API 憑證一律會繫結至 Looker 使用者帳戶。API 要求會以「以」與 API 憑證相關聯的使用者身分執行。API 呼叫只會傳回使用者可查看的資料,並只修改使用者可修改的資料。
您產生的 API 憑證包含用戶端 ID 和用戶端密碼。您必須將這些資訊提供給 SDK。如需操作說明,請參閱 SDK 說明文件。
接著,SDK 會負責取得必要的存取權權杖,並將權杖插入所有後續的 API 要求。
不使用 SDK 進行驗證
我們建議使用 SDK 進行 API 驗證。如要不透過 SDK 驗證,請按照下列步驟操作:
在 Looker 執行個體的「管理」部分的「使用者」頁面上建立 API 憑證。如果您不是 Looker 管理員,請要求 Looker 管理員為您建立 API 憑證。

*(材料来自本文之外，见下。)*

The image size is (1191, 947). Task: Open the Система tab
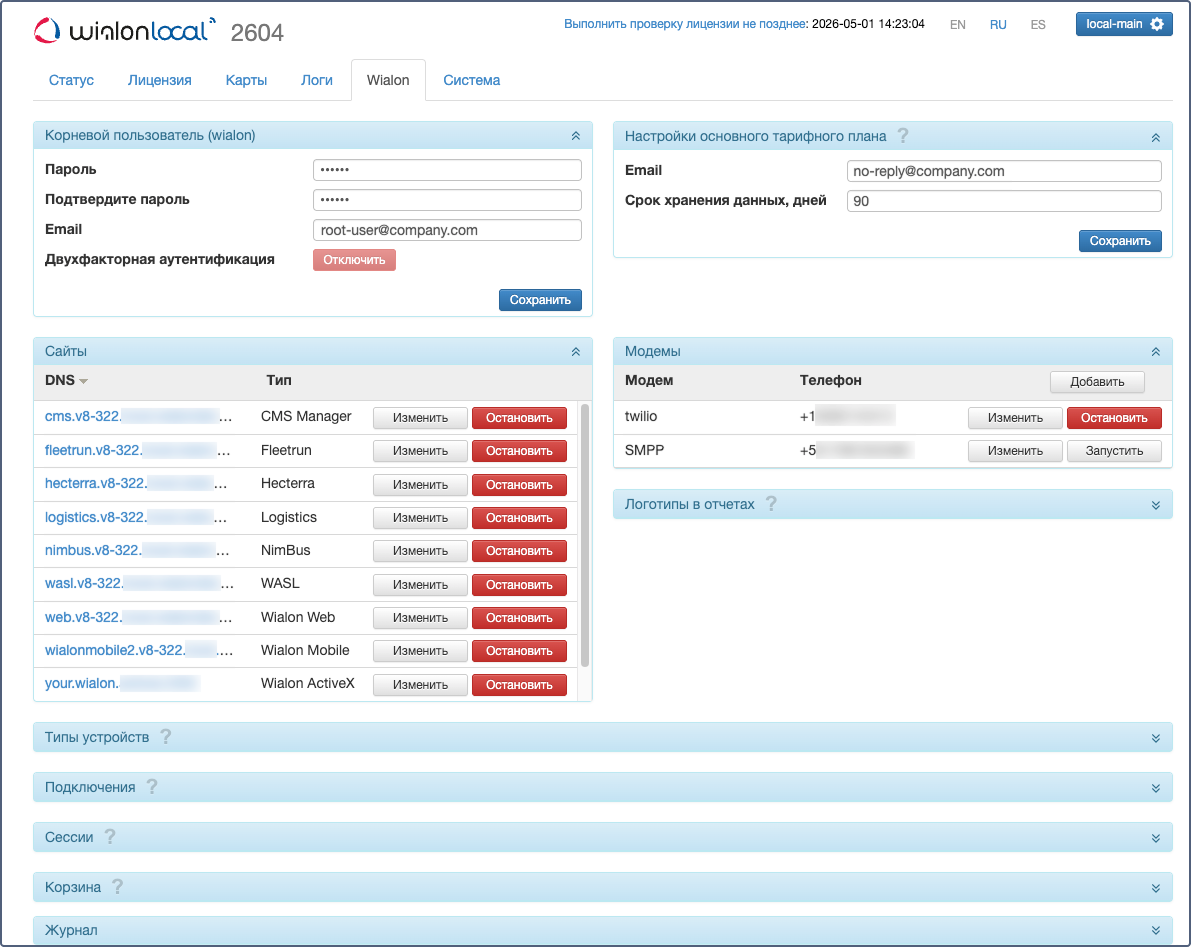471,80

API 憑證一律會繫結至 Looker 使用者帳戶。API 要求會以「以」與 API 憑證相關聯的使用者身分執行。API 呼叫只會傳回使用者可查看的資料,並只修改使用者可修改的資料。
呼叫 API 的
login端點,取得短期 OAuth 2.0 存取權杖。您必須提供在步驟 1 中產生的 API 憑證,包括用戶端 ID 和用戶端密碼。將該存取權杖放入 Looker API 要求的 HTTP 授權標頭。以下是含有授權標頭的 Looker API 要求範例:
GET /api/4.0/user HTTP/1.1 Host: test.looker.com Date: Wed, 19 Oct 2023 12:34:56 -0700 Authorization: token mt6Xc8jJC9GfJzKBQ5SqFZTZRVX8KY6k49TMPS8F
OAuth 2.0 存取權杖可用於多個 API 要求,直到存取權杖到期或透過呼叫 logout 端點而失效為止。使用已過期存取權杖的 API 要求會失敗,並傳回 401 Authorization Required HTTP 回應。
API 與使用者登入設定的互動
Looker API 驗證與 Looker 使用者登入完全無關。使用者驗證通訊協定 (例如一次性密碼 (OTP、2FA) 和目錄驗證 (LDAP、SAML 等) 不適用於 Looker API 驗證。
因此,從使用者驗證通訊協定中刪除使用者資訊,並不會刪除其 API 憑證。使用「刪除個人使用者資訊」說明文件中的程序,即可從 Looker 中刪除使用者的所有個人資料,並防止他們登入 (包括透過 API)。
管理 API 憑證
- 單一 Looker 使用者帳戶可綁定多組 API 憑證。
- 您可以建立及刪除 API 憑證,而不會影響使用者帳戶的狀態。
- 刪除 Looker 使用者帳戶後,與該使用者帳戶繫結的所有 API 憑證都會失效。
- API 用戶端密鑰必須保密。請勿將 API 用戶端密鑰儲存在原始碼或其他許多人可見的地方。
- 在正式環境中,請勿使用與 Looker 管理員帳戶繫結的 API 憑證。請建立專門用於 API 活動 (通常稱為「服務帳戶」) 的最小權限使用者帳戶,並在這些帳戶中建立 API 憑證。只授予 API 活動所需的權限。
HTTPS 驗證
即使您使用用戶端 SDK 處理驗證詳細資料,可能還是會好奇 Looker API 驗證機制如何運作。如需驗證的低階詳細資料,請參閱 GitHub 上的「How to Authenticate to the Looker API」(如何驗證 Looker API)。
使用 OAuth 進行驗證
Looker 可使用跨來源資源共享 (CORS) 通訊協定,讓網路應用程式從 Looker 執行個體網域外呼叫 Looker API。如要瞭解如何設定 CORS 驗證,請參閱「使用 OAuth 驗證 Looker API」說明文件頁面。